At some point they will decide it is time to take down the power grid.  While throwing the entire United States in the dark is probably more effort than even a nation state would want to take (although far from impossible), throwing Washington, DC or New York City into the dark might produce some interesting results.  If you could damage the infrastructure at the same time to make it harder, take longer and cost more to repair, that would be a “side benefit”.

You can believe me or not, but this will happen.  It is just a matter of when because the steps that need to be taken now are not being taken.  It is too expensive and too inconvenient.  Remember my mantra.  Security.  Convenience.  Pick one.  You could probably modify that to Security, convenience, cost, pick at most two.

Tell the utilities that all of their little controllers that connect by way of Wi-Fi have to be secured or all of their controllers in the field that live in a secure metal box by the side of the road have to be replaced by something that actually is secure.  They will tell you that it is too expensive to do.  Right now, secure means that there is a padlock on the box.  An attacker could cut the padlock and if that was too hard, they could smash the box to bits with a sledgehammer.

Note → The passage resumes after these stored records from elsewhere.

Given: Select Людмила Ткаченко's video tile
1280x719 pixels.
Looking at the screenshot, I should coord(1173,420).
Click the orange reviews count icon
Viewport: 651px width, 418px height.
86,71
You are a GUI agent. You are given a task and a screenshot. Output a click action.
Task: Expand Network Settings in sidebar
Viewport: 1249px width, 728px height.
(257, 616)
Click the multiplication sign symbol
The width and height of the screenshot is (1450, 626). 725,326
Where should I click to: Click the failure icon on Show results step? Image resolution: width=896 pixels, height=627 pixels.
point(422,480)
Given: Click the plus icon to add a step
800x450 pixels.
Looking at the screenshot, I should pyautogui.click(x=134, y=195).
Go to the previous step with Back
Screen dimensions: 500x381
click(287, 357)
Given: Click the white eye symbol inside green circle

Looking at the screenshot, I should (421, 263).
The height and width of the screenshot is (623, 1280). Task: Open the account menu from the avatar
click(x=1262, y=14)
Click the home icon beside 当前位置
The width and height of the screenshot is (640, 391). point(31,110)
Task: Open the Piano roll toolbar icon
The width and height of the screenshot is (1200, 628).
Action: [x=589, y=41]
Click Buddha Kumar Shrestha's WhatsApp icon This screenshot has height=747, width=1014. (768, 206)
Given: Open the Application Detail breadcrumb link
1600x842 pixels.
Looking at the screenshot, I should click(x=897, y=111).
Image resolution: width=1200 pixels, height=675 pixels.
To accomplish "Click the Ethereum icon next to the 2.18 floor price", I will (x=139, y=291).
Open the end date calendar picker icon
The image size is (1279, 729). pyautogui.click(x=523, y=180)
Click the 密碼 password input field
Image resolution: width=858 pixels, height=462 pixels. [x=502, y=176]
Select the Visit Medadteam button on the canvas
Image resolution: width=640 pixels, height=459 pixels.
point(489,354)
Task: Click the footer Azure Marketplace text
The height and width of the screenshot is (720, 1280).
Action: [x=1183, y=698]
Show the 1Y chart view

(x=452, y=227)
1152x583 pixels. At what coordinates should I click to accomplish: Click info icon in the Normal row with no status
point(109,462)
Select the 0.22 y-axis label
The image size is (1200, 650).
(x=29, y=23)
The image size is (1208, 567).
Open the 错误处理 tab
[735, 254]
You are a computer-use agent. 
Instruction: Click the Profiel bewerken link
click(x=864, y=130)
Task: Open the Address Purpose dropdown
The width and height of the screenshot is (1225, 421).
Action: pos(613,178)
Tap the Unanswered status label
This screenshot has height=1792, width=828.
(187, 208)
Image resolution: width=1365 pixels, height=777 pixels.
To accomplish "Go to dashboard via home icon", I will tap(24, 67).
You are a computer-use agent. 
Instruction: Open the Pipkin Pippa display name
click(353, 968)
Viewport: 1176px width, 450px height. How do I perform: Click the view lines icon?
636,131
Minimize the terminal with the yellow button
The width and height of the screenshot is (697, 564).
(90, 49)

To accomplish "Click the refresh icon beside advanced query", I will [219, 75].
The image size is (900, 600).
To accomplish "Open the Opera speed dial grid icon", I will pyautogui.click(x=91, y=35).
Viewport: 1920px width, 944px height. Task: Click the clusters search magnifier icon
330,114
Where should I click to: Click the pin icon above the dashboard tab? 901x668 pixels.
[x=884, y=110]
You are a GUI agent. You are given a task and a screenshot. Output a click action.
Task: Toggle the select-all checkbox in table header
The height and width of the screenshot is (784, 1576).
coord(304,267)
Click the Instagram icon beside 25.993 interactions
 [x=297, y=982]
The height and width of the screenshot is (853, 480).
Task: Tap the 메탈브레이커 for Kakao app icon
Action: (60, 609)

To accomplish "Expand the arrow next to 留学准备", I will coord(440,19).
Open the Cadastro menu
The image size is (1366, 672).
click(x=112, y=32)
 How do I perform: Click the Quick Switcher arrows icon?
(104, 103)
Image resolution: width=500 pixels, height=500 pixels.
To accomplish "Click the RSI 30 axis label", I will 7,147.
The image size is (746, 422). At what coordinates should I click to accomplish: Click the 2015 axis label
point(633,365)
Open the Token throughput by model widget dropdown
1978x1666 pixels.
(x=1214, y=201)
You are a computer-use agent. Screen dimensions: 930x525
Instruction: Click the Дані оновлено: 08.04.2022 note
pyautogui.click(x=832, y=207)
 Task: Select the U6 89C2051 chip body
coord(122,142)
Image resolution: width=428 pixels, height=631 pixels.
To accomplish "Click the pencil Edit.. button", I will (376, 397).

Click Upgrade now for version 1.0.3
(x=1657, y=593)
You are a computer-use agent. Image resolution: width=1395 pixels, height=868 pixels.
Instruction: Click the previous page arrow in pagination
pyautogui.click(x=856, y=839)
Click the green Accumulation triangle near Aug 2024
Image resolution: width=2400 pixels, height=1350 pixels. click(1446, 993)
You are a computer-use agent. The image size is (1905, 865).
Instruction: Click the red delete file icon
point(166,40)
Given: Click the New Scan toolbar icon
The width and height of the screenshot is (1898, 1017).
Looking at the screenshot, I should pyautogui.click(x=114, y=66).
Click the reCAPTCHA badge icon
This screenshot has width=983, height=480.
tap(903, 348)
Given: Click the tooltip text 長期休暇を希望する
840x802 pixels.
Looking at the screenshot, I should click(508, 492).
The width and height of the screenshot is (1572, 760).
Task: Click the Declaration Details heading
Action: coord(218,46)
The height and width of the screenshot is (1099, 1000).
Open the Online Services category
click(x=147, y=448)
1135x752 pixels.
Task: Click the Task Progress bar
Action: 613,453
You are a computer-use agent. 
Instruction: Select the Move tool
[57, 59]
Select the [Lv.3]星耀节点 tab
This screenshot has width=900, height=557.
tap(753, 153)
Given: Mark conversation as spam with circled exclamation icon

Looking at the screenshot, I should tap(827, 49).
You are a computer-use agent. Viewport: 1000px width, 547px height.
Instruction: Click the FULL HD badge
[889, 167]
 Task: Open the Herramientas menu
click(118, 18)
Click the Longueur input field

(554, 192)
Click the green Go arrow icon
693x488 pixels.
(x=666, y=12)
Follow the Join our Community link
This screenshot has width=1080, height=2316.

After 9-11, the Feds paid local utilities to put fences around water treatment plants and such.  Some even have fence shakers – cool little gizmos that detect if someone is shaking the fence by trying to climb over it.  And, maybe, that will improve the security of central infrastructure, but there is so much distributed infrastructure that is not effectively protected.

For example, is there a power substation near your house?  How about a gas main line?  How strongly are they protected?  Maybe – and only maybe – there is a fence around it.  For me, there is a fence around the substation but not around the gas main.  Of course, even with the fence, there is no one there to physically disable the attacker and by the time the police or utility got there, the damage would be done.

Maybe the attack in Finland is a warning. But are enough people and the right people listening?  I don’t know.

Information for this post came from the Metropolitan.